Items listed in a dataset
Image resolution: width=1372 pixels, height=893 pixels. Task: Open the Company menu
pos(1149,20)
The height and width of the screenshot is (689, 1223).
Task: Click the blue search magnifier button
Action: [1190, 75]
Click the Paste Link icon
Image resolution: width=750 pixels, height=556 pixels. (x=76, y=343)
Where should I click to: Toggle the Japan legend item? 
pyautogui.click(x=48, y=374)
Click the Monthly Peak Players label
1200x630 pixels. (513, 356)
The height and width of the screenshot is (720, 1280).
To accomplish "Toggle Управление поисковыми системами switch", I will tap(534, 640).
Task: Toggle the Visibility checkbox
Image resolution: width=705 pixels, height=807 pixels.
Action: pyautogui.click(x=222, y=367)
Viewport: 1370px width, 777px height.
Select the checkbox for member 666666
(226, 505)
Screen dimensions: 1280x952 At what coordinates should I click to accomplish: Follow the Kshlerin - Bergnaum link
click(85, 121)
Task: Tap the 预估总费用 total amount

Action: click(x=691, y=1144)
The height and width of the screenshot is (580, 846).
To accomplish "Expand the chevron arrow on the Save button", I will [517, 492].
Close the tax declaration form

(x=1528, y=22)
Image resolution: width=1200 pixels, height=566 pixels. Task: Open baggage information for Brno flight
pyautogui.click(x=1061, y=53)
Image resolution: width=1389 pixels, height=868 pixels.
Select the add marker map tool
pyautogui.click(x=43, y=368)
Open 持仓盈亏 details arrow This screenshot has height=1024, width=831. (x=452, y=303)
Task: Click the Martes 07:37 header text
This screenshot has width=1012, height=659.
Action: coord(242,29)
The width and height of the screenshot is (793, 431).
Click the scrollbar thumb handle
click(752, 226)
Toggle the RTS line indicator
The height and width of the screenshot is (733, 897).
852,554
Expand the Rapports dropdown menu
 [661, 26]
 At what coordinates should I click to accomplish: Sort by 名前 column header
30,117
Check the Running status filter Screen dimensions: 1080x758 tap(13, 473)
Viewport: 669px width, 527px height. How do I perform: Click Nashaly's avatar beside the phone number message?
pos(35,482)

* _Instructions for the task_:
Output the records in full, exactly.

* _Answer space_:
Image resolution: width=1372 pixels, height=893 pixels. Task: Open the Company menu
pos(1149,20)
The height and width of the screenshot is (689, 1223).
Task: Click the blue search magnifier button
Action: [1190, 75]
Click the Paste Link icon
Image resolution: width=750 pixels, height=556 pixels. (x=76, y=343)
Where should I click to: Toggle the Japan legend item? 
pyautogui.click(x=48, y=374)
Click the Monthly Peak Players label
1200x630 pixels. (513, 356)
The height and width of the screenshot is (720, 1280).
To accomplish "Toggle Управление поисковыми системами switch", I will tap(534, 640).
Task: Toggle the Visibility checkbox
Image resolution: width=705 pixels, height=807 pixels.
Action: pyautogui.click(x=222, y=367)
Viewport: 1370px width, 777px height.
Select the checkbox for member 666666
(226, 505)
Screen dimensions: 1280x952 At what coordinates should I click to accomplish: Follow the Kshlerin - Bergnaum link
click(85, 121)
Task: Tap the 预估总费用 total amount

Action: click(x=691, y=1144)
The height and width of the screenshot is (580, 846).
To accomplish "Expand the chevron arrow on the Save button", I will [517, 492].
Close the tax declaration form

(x=1528, y=22)
Image resolution: width=1200 pixels, height=566 pixels. Task: Open baggage information for Brno flight
pyautogui.click(x=1061, y=53)
Image resolution: width=1389 pixels, height=868 pixels.
Select the add marker map tool
pyautogui.click(x=43, y=368)
Open 持仓盈亏 details arrow This screenshot has height=1024, width=831. (x=452, y=303)
Task: Click the Martes 07:37 header text
This screenshot has width=1012, height=659.
Action: coord(242,29)
The width and height of the screenshot is (793, 431).
Click the scrollbar thumb handle
click(752, 226)
Toggle the RTS line indicator
The height and width of the screenshot is (733, 897).
852,554
Expand the Rapports dropdown menu
 [661, 26]
 At what coordinates should I click to accomplish: Sort by 名前 column header
30,117
Check the Running status filter Screen dimensions: 1080x758 tap(13, 473)
Viewport: 669px width, 527px height. How do I perform: Click Nashaly's avatar beside the phone number message?
pos(35,482)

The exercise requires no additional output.